$\newcommand{\sh}{\stackrel{\mathrm{h}}{\mbox{—}}}\newcommand{\sv}{\stackrel{\mathrm{v}}{\mbox{—}}}\newcommand{\sp}{\stackrel{\mathrm{p}}{\mbox{—}}}$Here's a proof for groups (no finiteness assumed).
Statement. Let $X_G$ be $G\times G$ endowed with this binary relation. Then if there is an isomorphism $X_G\to X_H$ then $G$ and $H$ are isomorphic groups.
Observe that this binary relation on $G$ is the union of 3 equivalence relations: horizontal, vertical, product $$(a,b)\sh (a',b),\quad (a,b)\sv (a,b'),\quad (a,b)\sp (as,s^{-1}b),\quad a,b,s\in G.$$
Observe that the intersection of any two of these three equivalence relations are reduced to the equality relation.
Let us study complete subgraphs in this binary relation. Call "pure" ones the obvious ones, i.e., subsets that are in a single equivalence relation for one of these three equivalence relations. Let us now study the non-pure ones.
Clearly, a subset of cardinal three of $G\times G$ that is a complete subgraph is either pure or consists of three distinct pairs $x,y,z$ with $x\sh y \sv z\sp x$.
Now consider a subset of cardinal four that is a complete subgraph, say $x,y,z,w$ with $x,y,z$ as above. If by contradiction $x\sh w$, then $y\sh w$. The triangle $zxw$ has edge labels p, h, hence the third label is v, namely $z\sv w$, and hence $y\sv w$ by transitivity. So both $y\sh w\sv y$, so $w=y$, contradiction. We get a similar contradiction if $x\sp w$. So eventually $x\sv w$, $y\sp w$, $z\sh w$. In particular, we see that the labels in the three edge from $x$ are distinct.
We deduce that every complete subgraph of cardinal $\ge 5$ is pure. This allows to characterize, if $|G|\ge 5$, the pure equivalences classes as the maximal complete subgraphs of cardinal $\ge 5$. It follows that for every graph isomorphism $X_G\to X_H$, for $G$, $H$ of cardinal $\ge 5$, the isomorphism permutes the three equivalence relations in some way.
Now let us observe some symmetries. First, $G\times G$ acts transitively on this graph as $(g,h)(a,b)=(ga,bh^{-1})$ (call this "translation").
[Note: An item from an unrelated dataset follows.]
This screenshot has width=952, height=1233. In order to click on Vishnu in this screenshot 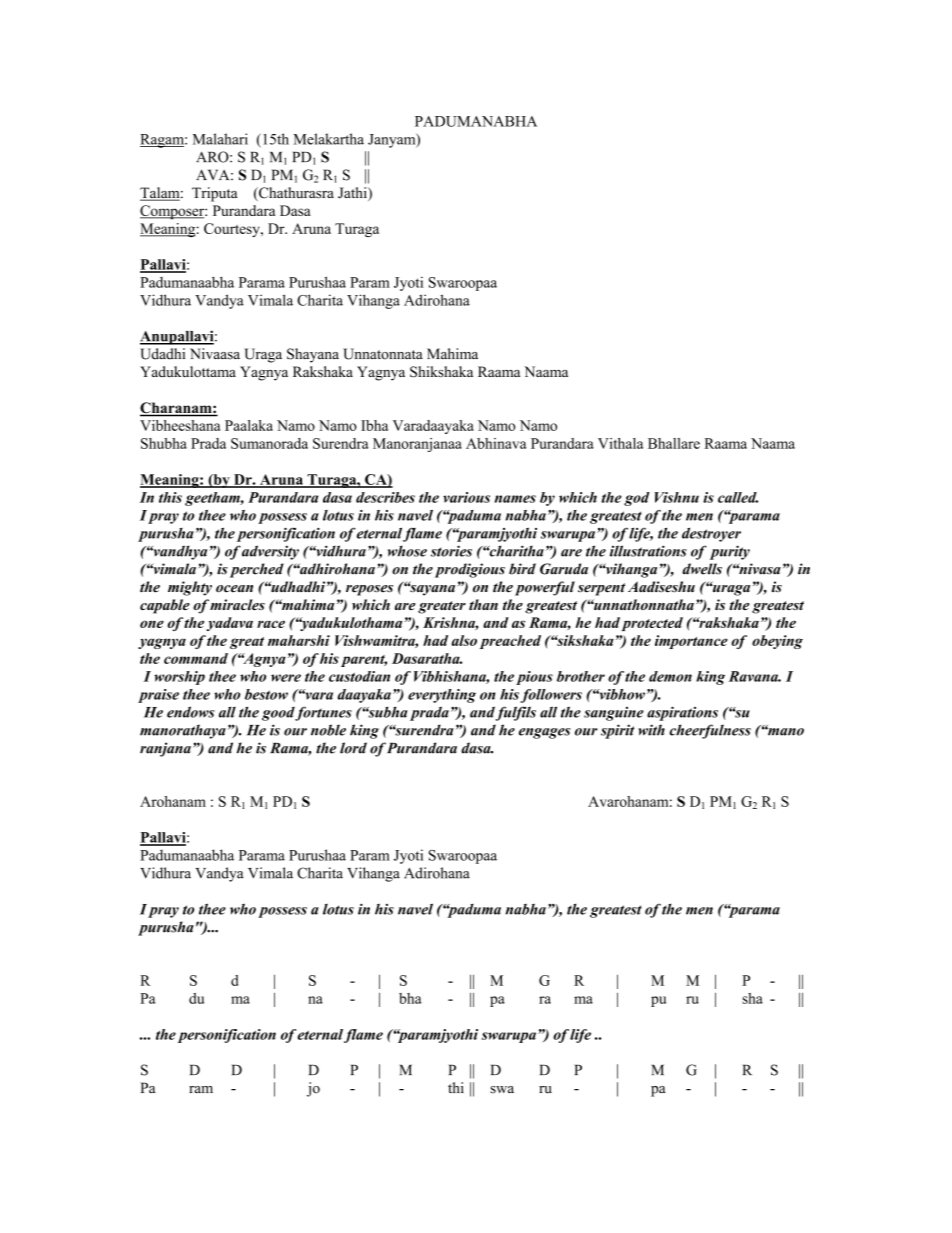, I will do `click(677, 497)`.
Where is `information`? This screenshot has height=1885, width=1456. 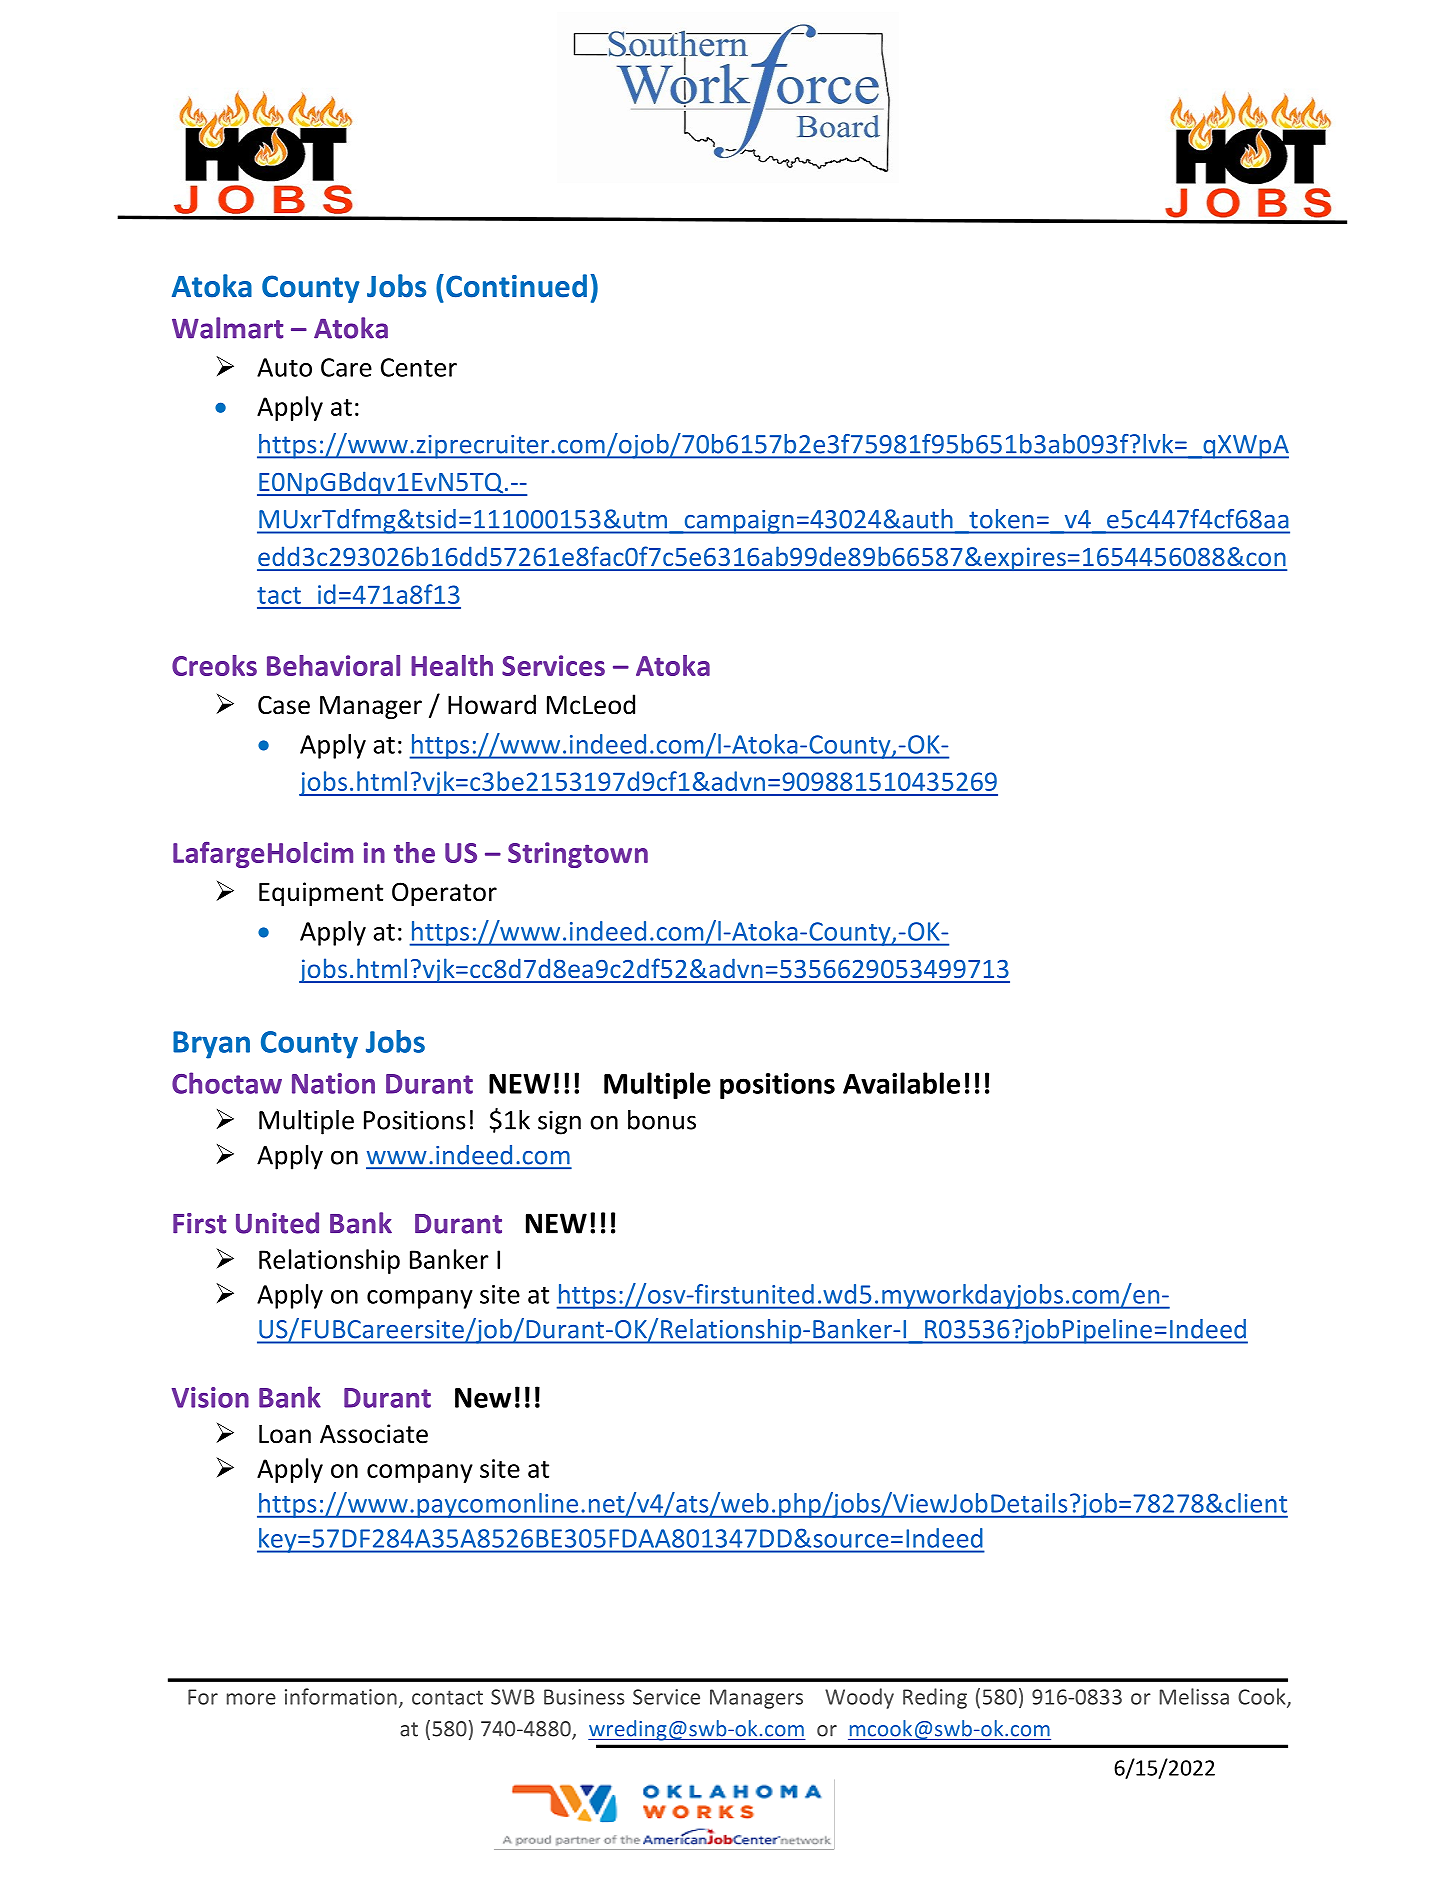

Second, there are automorphisms permuting the 3 relations: precisely, $(a,b)\mapsto (b^{-1},a^{-1})$ fixes $\sp$ and switches $\sh$ and $\sv$. Second, $(a,b)\mapsto (ab,b^{-1})$ preserves $\sh$ and switches $\sv$ and $\sp$.
Hence, for $G,H$ of cardinal $\ge 5$, if there is an isomorphism $X_G\to X_H$, then we can compose it by some automorphism of $X_H$ to ensure that it preserves each of the relations $\sh$, $\sv$, $\sp$. Moreover, composing by a translation ensures that it maps $(1_G,1_G)$ to $(1_H,1_H)$.
Now let $f$ be such an isomorphism $X_G\to X_H$. It preserves the $\sh$-class of $1$, hence maps $(g,1)$ to $(\sigma(g),1)$ for some bijection $\sigma:G\to H$. Similarly it maps $(1,g)$ to $(1,\psi(g))$ for some other bijection $\psi$.
For each $g$ have $(1,g)\sp (g,1)$, so $(1,\psi(g))=f(1,g)\sp f(g,1)=(\sigma(g),1)$, hence $\psi(g)=\sigma(g)$. Thus $\psi=\sigma$.
For $g,h\in G$, the element $(g,h)$ is uniquely characterized by the property $(g,1)\sv (g,h)\sh (1,h)$. So $(\sigma(g),1)=f(g,1)\sv f(g,h)\sh f(1,h)=(1,\sigma(h))$. Using uniqueness, we deduce $f(g,h)=(\sigma(g),\sigma(h))$.
Now $(g,h)\sp (gh,1)$, so $$(\sigma(g),\sigma(h))=f(g,h)\sp f(gh,1)=(\sigma(gh),1),$$ which means $\sigma(gh)=\sigma(g)\sigma(h)$. Since this holds for all $g,h$, this proves that $\sigma$ is a group homomorphism $G\to H$. Since it is bijective, it is an isomorphism.
It remains to deal with the case of order $4$ (of course if one of the two groups has order $4$, so does the other). In general, it is enough to count the number of non-pure complete subgraphs of cardinal 4 in a group $G$, containing $(1,1)$. By a straightforward argument, its elements have to have the form $(1,1)$, $(1,x)$, $(x,1)$, $(x,x)$ with $x$ of order $2$. Thus there are as many as elements of order $2$. This distinguishes between cyclic-4 and Klein.